In other words, if we simply transpose traditional DeFi lending models to the NFT context, the audience will be very limited, and subsequent growth will be relatively weak.

We believe that BNPL solutions like Cyan are a great entry point to involve NFT users in the lending system. NFT BNPL platforms may also collaborate with Maker, CreDA, etc., to establish a complete cryptocurrency credit system in the future (for example, creating a larger credit delegation system similar to Aave). Therefore, even if such products are still in their infancy and the risk management models are untested (it is unknown whether they will still function effectively with a large influx of users), we still believe this could be the most promising direction for the next cycle and will continue to monitor it.

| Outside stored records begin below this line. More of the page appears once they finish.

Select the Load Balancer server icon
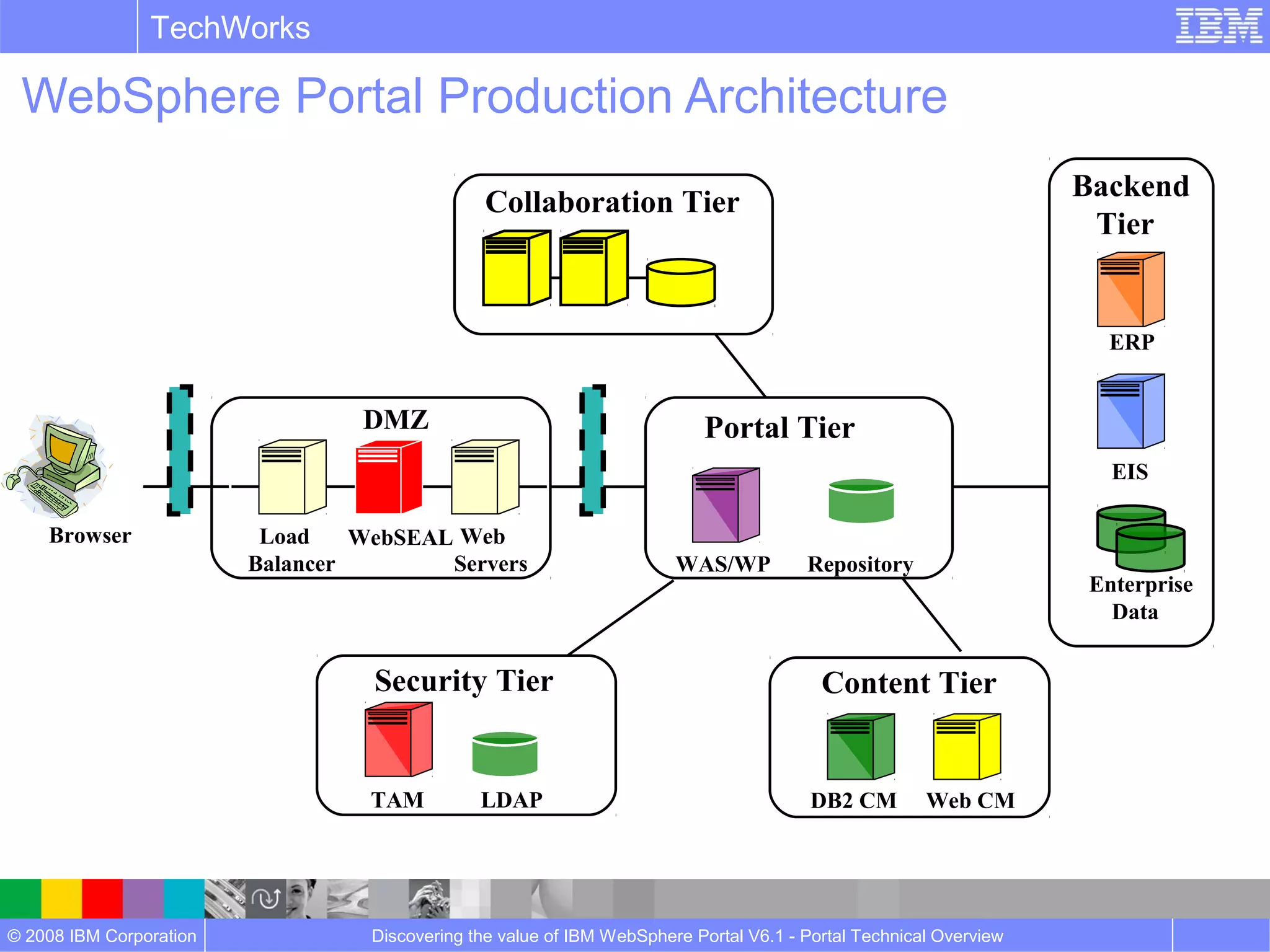The image size is (1270, 952). (291, 477)
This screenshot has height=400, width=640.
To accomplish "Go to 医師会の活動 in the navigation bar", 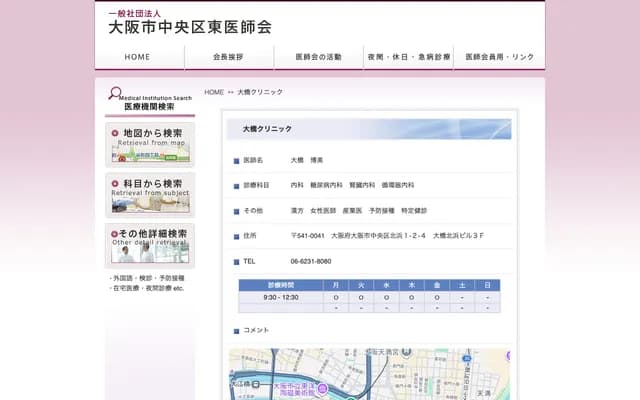I will 319,58.
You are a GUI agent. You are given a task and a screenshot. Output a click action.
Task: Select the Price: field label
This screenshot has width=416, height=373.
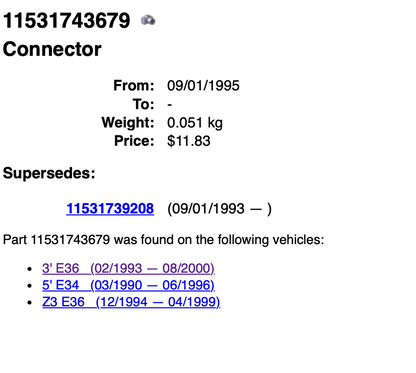(x=134, y=141)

Financial Derivatives Layer (16 Projects)

As the overall NFT financial derivatives layer is still in its early stages, we only briefly include options (Option), futures (Futures), and indexes (Indexes) in this section. Compared to options, futures derivatives trading may require less user education and is easier to attract traffic.

Compared to fractionalization solutions, in traditional financial markets, packaging non-liquid assets like real estate and artworks into indexes for investment is a more common approach. For artworks, common art indexes include the Mei Moses Art Index, Art Market Researcher, Art price indices, etc. For commodities, common indexes include major commodity indexes, CRB commodity index, S&P Goldman Sachs Commodity Index (GSCI), etc.

This indexing approach not only helps institutions and individual investors diversify their portfolios but also has shown satisfactory performance in returns. Between 1950 and 1990, the actual return rate of art investment was 8.2%. During the same period, the S&P 500 index, Dow Jones index, government bonds, corporate bonds, and treasury bond rates were 8.9%, 9.1%, 1.9%, 2.2%, and 1.3%, respectively. In the past decade, the average annual return rate of artworks has reached 8.5%, slightly exceeding that of stocks.

Projects represented by NFTX and NFT20 are creating a new asset class similar to art/commodity indexes in Web3. Based on this, LiquiFi Labs has utilized ML pricing techniques to eliminate the volatility factors of wash trading, constructing a safer and more reliable index category. We also look forward to seeing more index products enter the public eye in the future.

In Conclusion

David Ricardo, a representative of the classical school, pointed out in "Principles of Political Economy and Taxation" that the value of certain goods can be determined solely by their scarcity, and labor cannot increase their quantity, thus their value does not decrease with an increase in supply. Deloitte's research on art finance also shows that 80% of collectors believe buying and selling art is an investment. The arms dealer in the movie Inception even avoids taxes by trading artworks in the Geneva Freeport.

IOSG believes that NFT financialization may become the next explosive point leading the growth of web3 in the era of fat applications, and encourages more collectors, builders, developers, and us to explore the broader financialization application scenarios of NFTs together.